_ASSIGNMENT_. In the lapatinib passage, rewrite the part starting with "Lapatinib is a" and going on through "OS (8.3 months).", putting "HER2" everywhere "HER-2" appears.

_PAGE EXCERPT_.
************

Lapatinib is a TKI that binds to both EGFR and HER-2, which is overexpressed in 20% of patients with pancreatic cancer. Lapatinib leads to cell-growth arrest by the dual inhibition of EGFR and HER-2 and apoptosis via the inhibition of HER-2. Based on preclinical data suggesting augmented inhibition of tumor progression by targeting EGFR and HER-2 in xenograft models, Wu et al treated 17 patients with metastatic pancreatic cancer, who had progressed during first-line gemcitabine-based therapy, with capecitabine at 1,000 mg/m2 on days 1–14 in combination with lapatinib 1,250 mg daily on a 21-day cycle.58 A disease control rate of 35.3% was achieved, with median PFS and OS rates of 2.6 and 5.2 months, respectively. Furthermore, the researchers observed that a subset of patients who responded to the lapatinib and capecitabine showed prolonged PFS (4.0 months) and OS (8.3 months).

************

_RECORD SET_.
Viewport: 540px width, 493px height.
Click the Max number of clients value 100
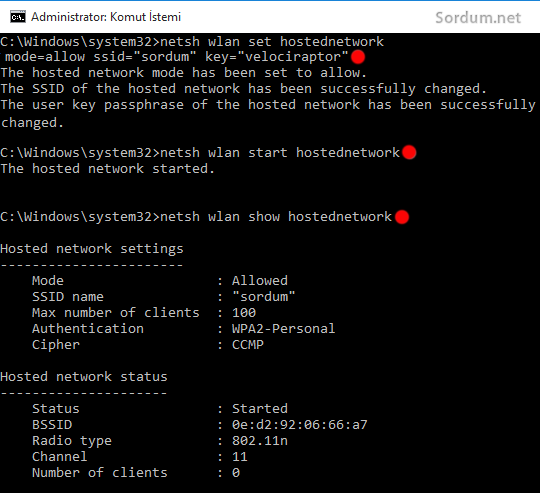click(x=244, y=313)
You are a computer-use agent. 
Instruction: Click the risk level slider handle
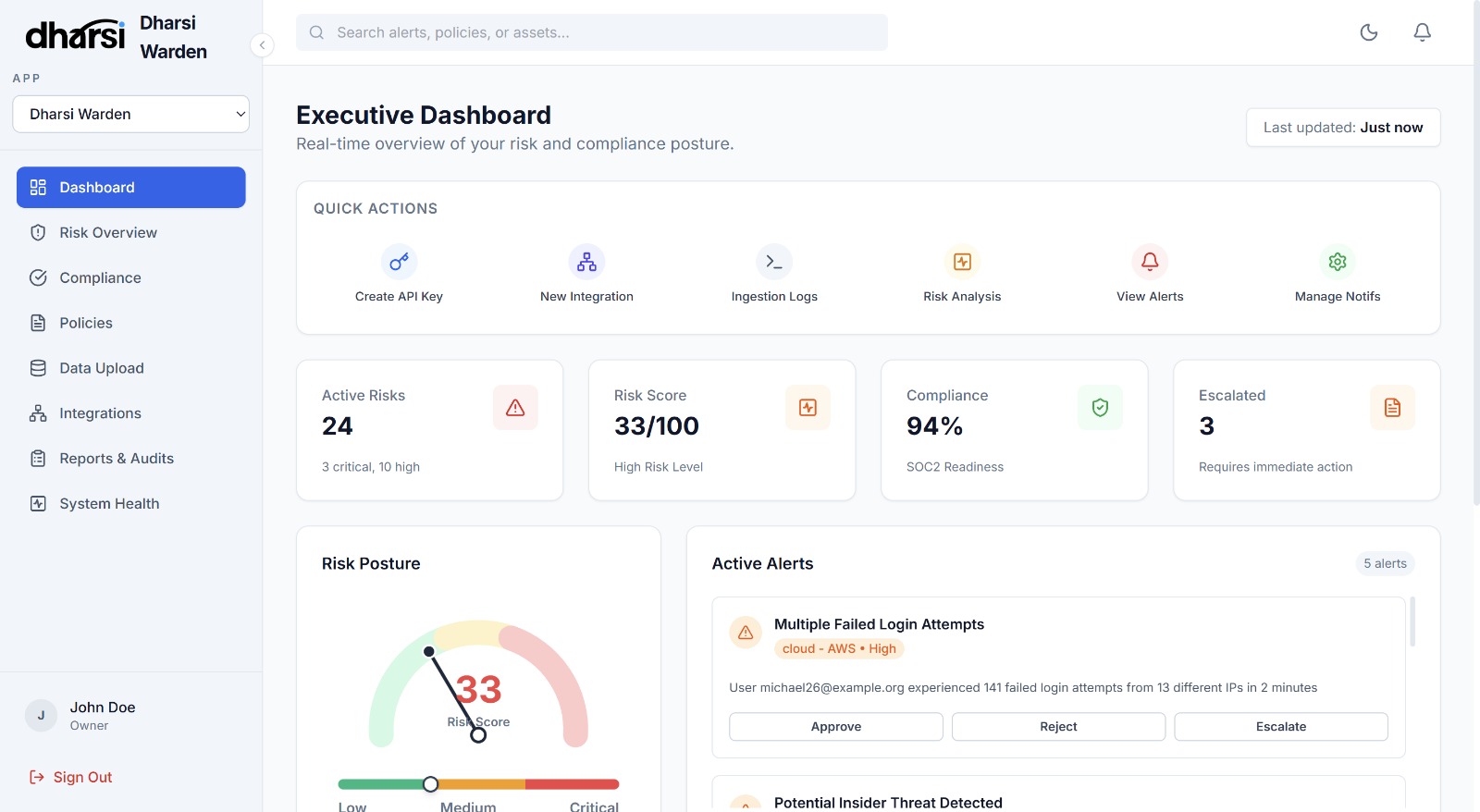[430, 784]
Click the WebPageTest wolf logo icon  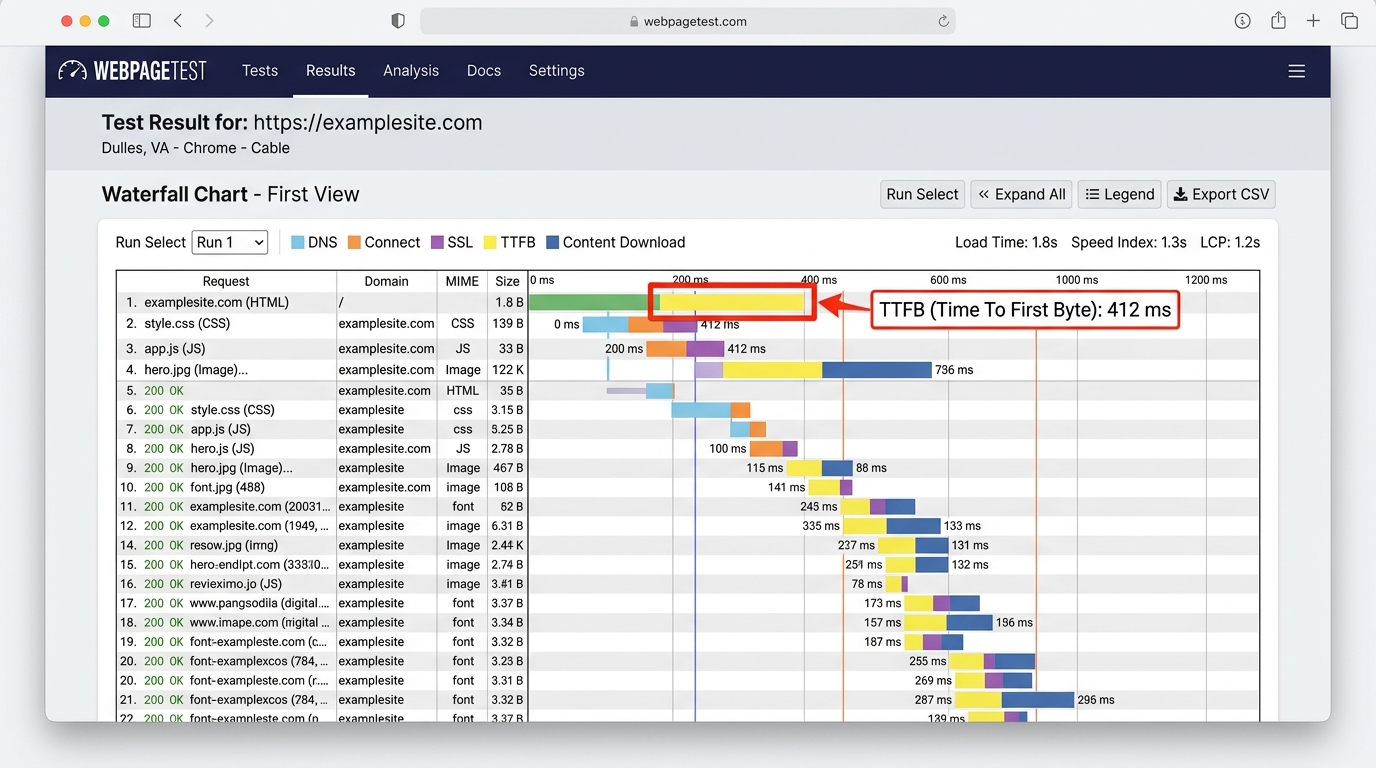[x=71, y=70]
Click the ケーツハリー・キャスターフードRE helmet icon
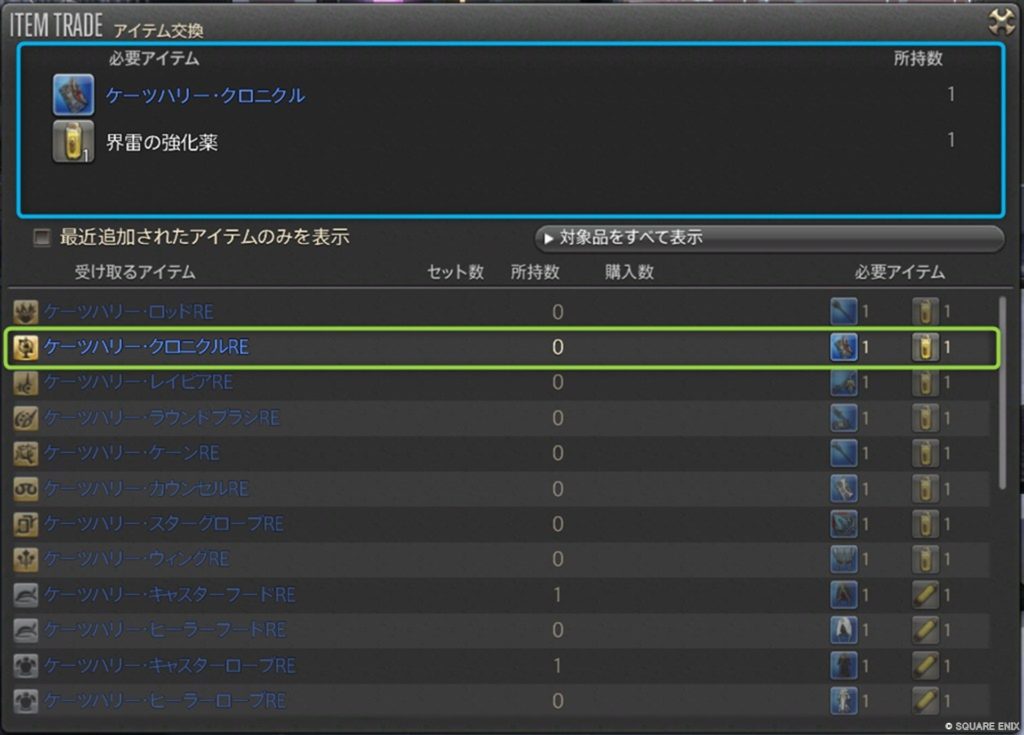1024x735 pixels. click(26, 595)
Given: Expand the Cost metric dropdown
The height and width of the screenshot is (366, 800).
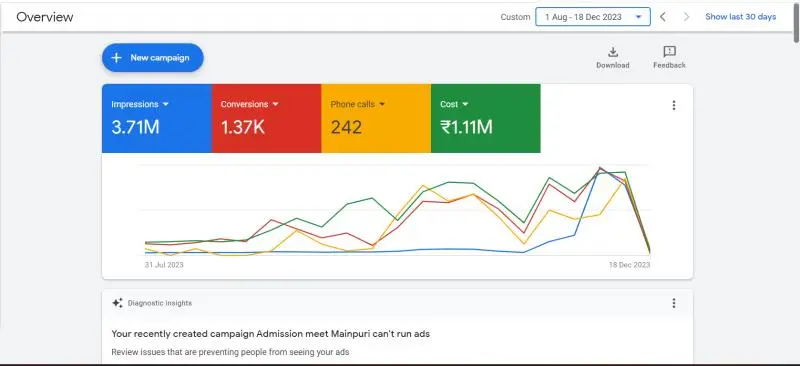Looking at the screenshot, I should 465,104.
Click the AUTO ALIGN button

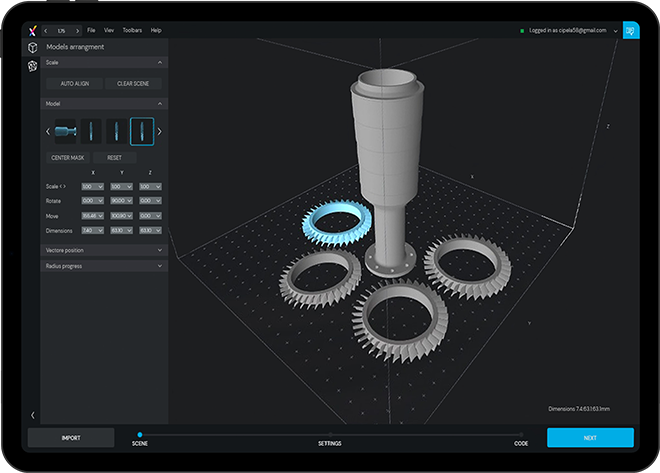tap(75, 84)
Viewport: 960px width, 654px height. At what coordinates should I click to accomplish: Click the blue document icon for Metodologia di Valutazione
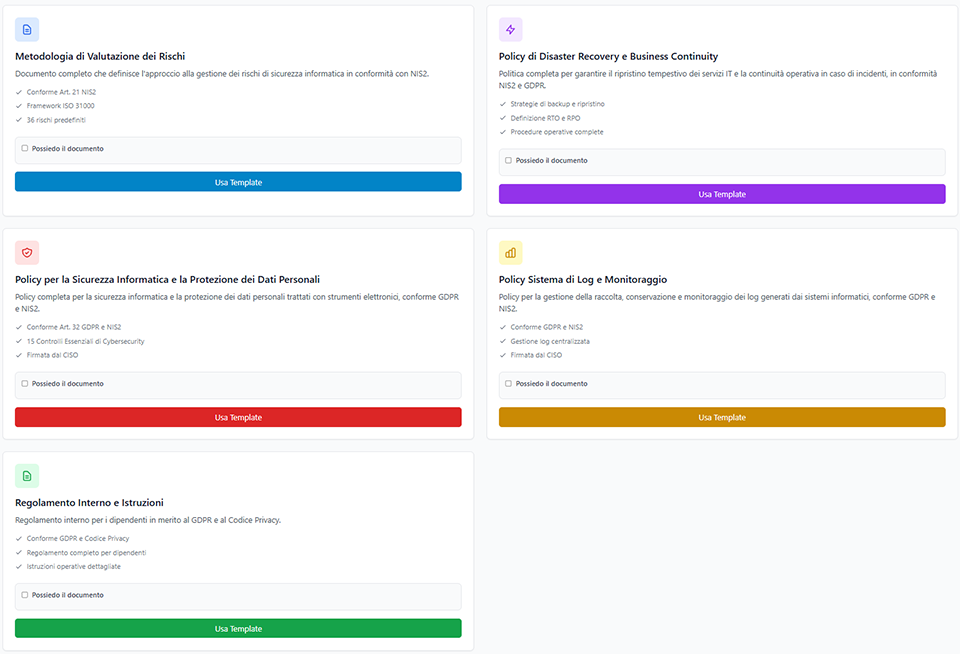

************

_RESPONSE TO THIS TASK_.
Lapatinib is a TKI that binds to both EGFR and HER2, which is overexpressed in 20% of patients with pancreatic cancer. Lapatinib leads to cell-growth arrest by the dual inhibition of EGFR and HER2 and apoptosis via the inhibition of HER2. Based on preclinical data suggesting augmented inhibition of tumor progression by targeting EGFR and HER2 in xenograft models, Wu et al treated 17 patients with metastatic pancreatic cancer, who had progressed during first-line gemcitabine-based therapy, with capecitabine at 1,000 mg/m2 on days 1–14 in combination with lapatinib 1,250 mg daily on a 21-day cycle.58 A disease control rate of 35.3% was achieved, with median PFS and OS rates of 2.6 and 5.2 months, respectively. Furthermore, the researchers observed that a subset of patients who responded to the lapatinib and capecitabine showed prolonged PFS (4.0 months) and OS (8.3 months).